Page text:
————

Encounters: the meeting of Asia and Europe . 1500 – 1800

Edited byAnna Jackson and Amin Jaffer

Victoria and Albert Museum: £45

The lavish publication that accompanies the ground-breaking Victoria and Albert Museum exhibition, which continues until 5 th December 2004, explores, as does the exhibition itself, three hundred years of cultural, commercial and technological interaction between Europe and maritime Asia following the Portuguese explorer Vasco da Gama’s discovery of a sea route to India in 1498. The text of this extraordinarily informative volume is complemented by a complete and opulent display of objects in the exhibition, which include The Fonthill Vase – the earliest piece of Chinese porcelain in Europe; The Van Diemen Box – one of the most important pieces of Japanese lacquer in the world; jewelled clocks from The Forbidden City in Beijing; panoramic wall papers depicting Canton in the late 18 th century (from Strathallan castle); and Tippu’s Tiger – created as a gruesome Indian political statement by Tippu Sultan in 1795. Indeed illustrations of some of these rare and sometimes magnificent pieces are being published for the first time. Uniquely complementary portraits by Reynolds, Vigée le Brun, Kneller, Baynes and Zoffany round out the presentation. The book is a tour de force.

One of the strengths of the book is its broad approach, which brings together scholars working in a variety of fields. Although some of the material has been discussed in other publications this is the first time that such a rich array of objects and ideas have been brought together.

The Introduction provides a fascinating but concise background to the period and raises the underlying theme of the text: that both East and West were fascinated by one another and that the notion of exoticism, a concept generally associated with the western construct of the East, does in fact work both ways.

The period is a fascinating one indeed, taking at its starting point the arrival of the Portuguese in Asia in 1498 and closing with the establishment of British military and economic hegemony of much of South and East Asia at the end of the eighteenth century. As the book shows, although in the period under discussion relations between Europeans and Asians were often marred by misunderstanding and greed, it was also an age of cultural dialogue, hybridity and fluidity, rather than one of dichotomy of East versus West. The essays in the book show that globalisation is nothing new. However, in the period, it was not a case of one culture dominating others, but of the mutual appropriation and absorption of elements of many cultures. The exchange between East and West was not just one of goods and currencies but of ideas and lifestyle, the profound effects of which are still apparent in the world today.

————

Material provided:
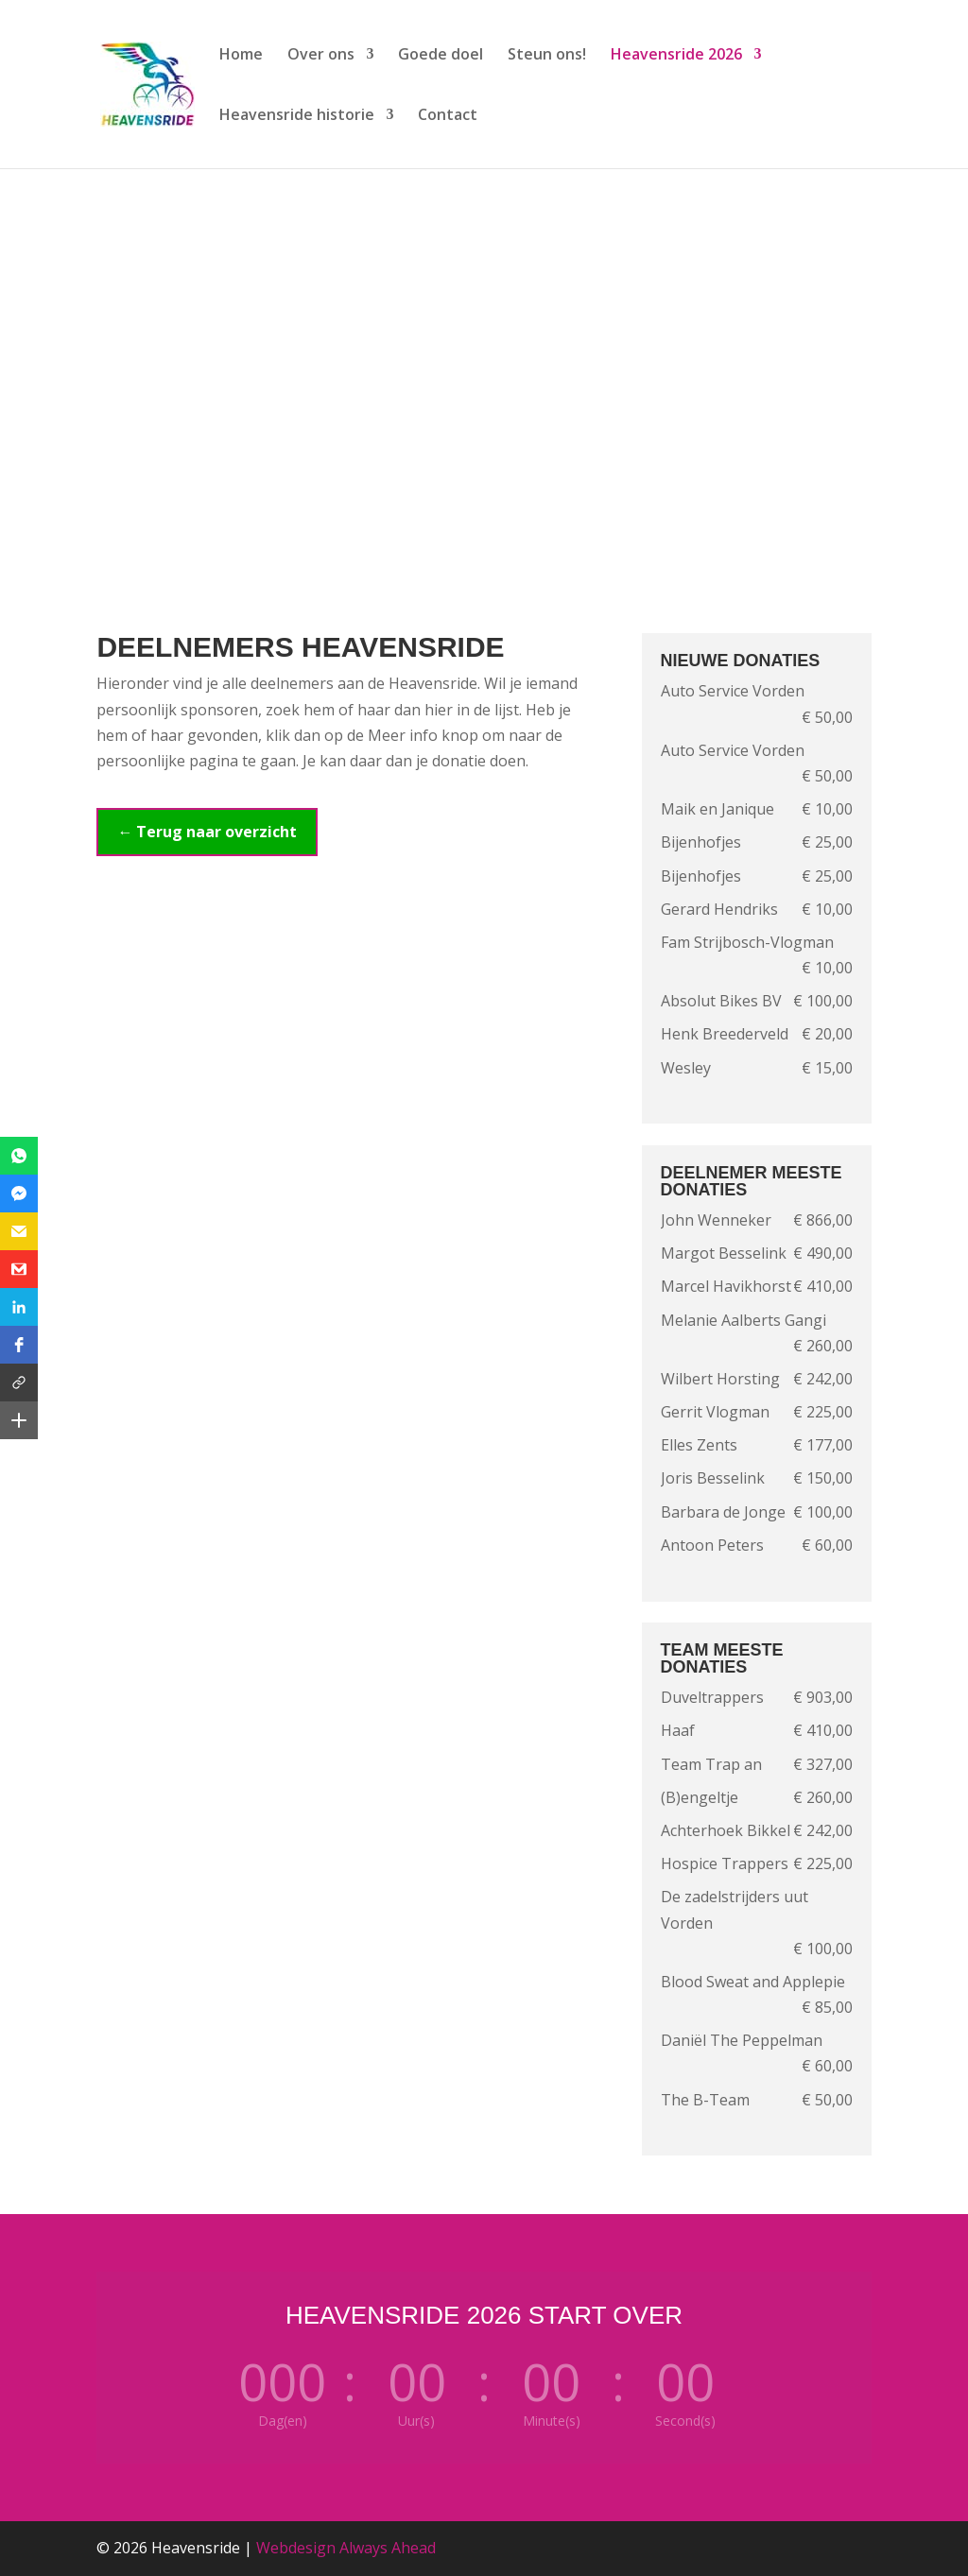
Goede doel (440, 55)
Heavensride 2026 (676, 55)
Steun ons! (547, 55)
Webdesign (296, 2547)
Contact (447, 116)
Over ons (320, 55)
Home (241, 55)
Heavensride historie (296, 116)
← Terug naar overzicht (207, 831)
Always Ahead (387, 2547)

————

Work to do:
1. Can you condense the paragraph of the review beginning "The Introduction provides" into a shorter version that keeps its main facts?
2. Could you repeat the lines of all the entries with "Heavensride" swapped for "Heaven Ride", changing nothing else and leaving out the pictures?
The review and the entries are unrelated to each other.

Responses by task:
1. The Introduction briefly sets out the background to the period and presents the text's central theme: East and West were fascinated by each other, and exoticism, usually seen as a Western idea of the East, actually worked in both directions.

2.
Goede doel (440, 55)
Heaven Ride 2026 (676, 55)
Steun ons! (547, 55)
Webdesign (296, 2547)
Contact (447, 116)
Over ons (320, 55)
Home (241, 55)
Heaven Ride historie (296, 116)
← Terug naar overzicht (207, 831)
Always Ahead (387, 2547)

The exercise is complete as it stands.